The Chimney sweep.  Then varlets playing French Horns pretending to be the Waits – {The Waits were licensed musical beggars}

Then came the Turncock, who switched the water supply to your side of the street on alternative days. Followed by the Postman, the Dustman; the Road Waterer in summer, and the Road Scrapper in Winter. After this, the real Waits turned up for a musical turn. Then the Lamplighter, the Grocer’s Boy and the Butcher’s Boy.

I imagine the Knocker-upper also got a Box. My grandmother told me about the knocker-upper in Old Street in the early Twentieth Century. He would tap on the window with his long stick to wake up those people without a reliable clock.

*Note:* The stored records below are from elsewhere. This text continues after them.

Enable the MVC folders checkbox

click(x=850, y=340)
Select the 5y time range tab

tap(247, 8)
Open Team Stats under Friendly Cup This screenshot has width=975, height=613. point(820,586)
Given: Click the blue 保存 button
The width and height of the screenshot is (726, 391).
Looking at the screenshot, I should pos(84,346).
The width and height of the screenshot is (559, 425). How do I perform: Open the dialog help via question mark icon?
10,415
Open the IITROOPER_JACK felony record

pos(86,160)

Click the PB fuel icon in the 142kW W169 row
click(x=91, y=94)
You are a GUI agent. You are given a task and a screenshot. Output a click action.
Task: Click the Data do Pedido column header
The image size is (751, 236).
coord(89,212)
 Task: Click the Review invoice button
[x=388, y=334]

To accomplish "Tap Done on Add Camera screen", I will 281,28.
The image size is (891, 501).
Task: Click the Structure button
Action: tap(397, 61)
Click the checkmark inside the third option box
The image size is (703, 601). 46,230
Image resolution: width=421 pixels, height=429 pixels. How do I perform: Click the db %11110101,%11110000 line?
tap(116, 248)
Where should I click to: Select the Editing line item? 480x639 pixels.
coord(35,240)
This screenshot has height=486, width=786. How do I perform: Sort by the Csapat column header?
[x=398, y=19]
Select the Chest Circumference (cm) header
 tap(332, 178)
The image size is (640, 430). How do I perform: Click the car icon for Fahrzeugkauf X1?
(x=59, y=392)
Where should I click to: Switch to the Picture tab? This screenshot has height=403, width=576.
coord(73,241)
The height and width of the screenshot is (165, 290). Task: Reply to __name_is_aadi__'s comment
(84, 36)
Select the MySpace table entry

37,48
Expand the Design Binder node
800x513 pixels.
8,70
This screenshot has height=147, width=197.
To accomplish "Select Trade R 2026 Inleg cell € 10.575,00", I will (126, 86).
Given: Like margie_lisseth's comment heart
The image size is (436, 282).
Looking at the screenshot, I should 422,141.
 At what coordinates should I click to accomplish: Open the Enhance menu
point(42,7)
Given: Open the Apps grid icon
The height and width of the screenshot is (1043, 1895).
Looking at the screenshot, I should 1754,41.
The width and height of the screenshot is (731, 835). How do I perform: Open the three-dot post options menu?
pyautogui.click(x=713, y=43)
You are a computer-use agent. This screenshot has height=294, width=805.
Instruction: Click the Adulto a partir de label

Google search image 'knocker-upper', the lady at top left worked in Limehouse
Google search image of the ‘knocker-upper’, the lady at top left worked in Limehouse and is using a pea-shooter.

Richie records that he had to give a tip to 6 people who wished him a Happy Christmas on his way to work. The tip he gave was half a crown each. He thought his wife would be lucky to get away with a shilling per person for the trade men listed above. Strange that he gave more than twice as much to random strangers than his wife gave to people who served them all year. Perhaps this reflects his belief that the size of his tip reflected his position in society. It is all curmudgeonly. This is probably because he believed it would be spent on drink, leading to the miseries of drunkenness.

The Drunkards Children by Cruikshank  1848.
The Drunkards Children by Cruikshank 1848. Cruikshank was a famous illustrator from a dynasty of visual satirists and one of Dickens illustrators. The story shows the effect of alcoholism on a family. It ends with the suicide from London Bridge of the mother.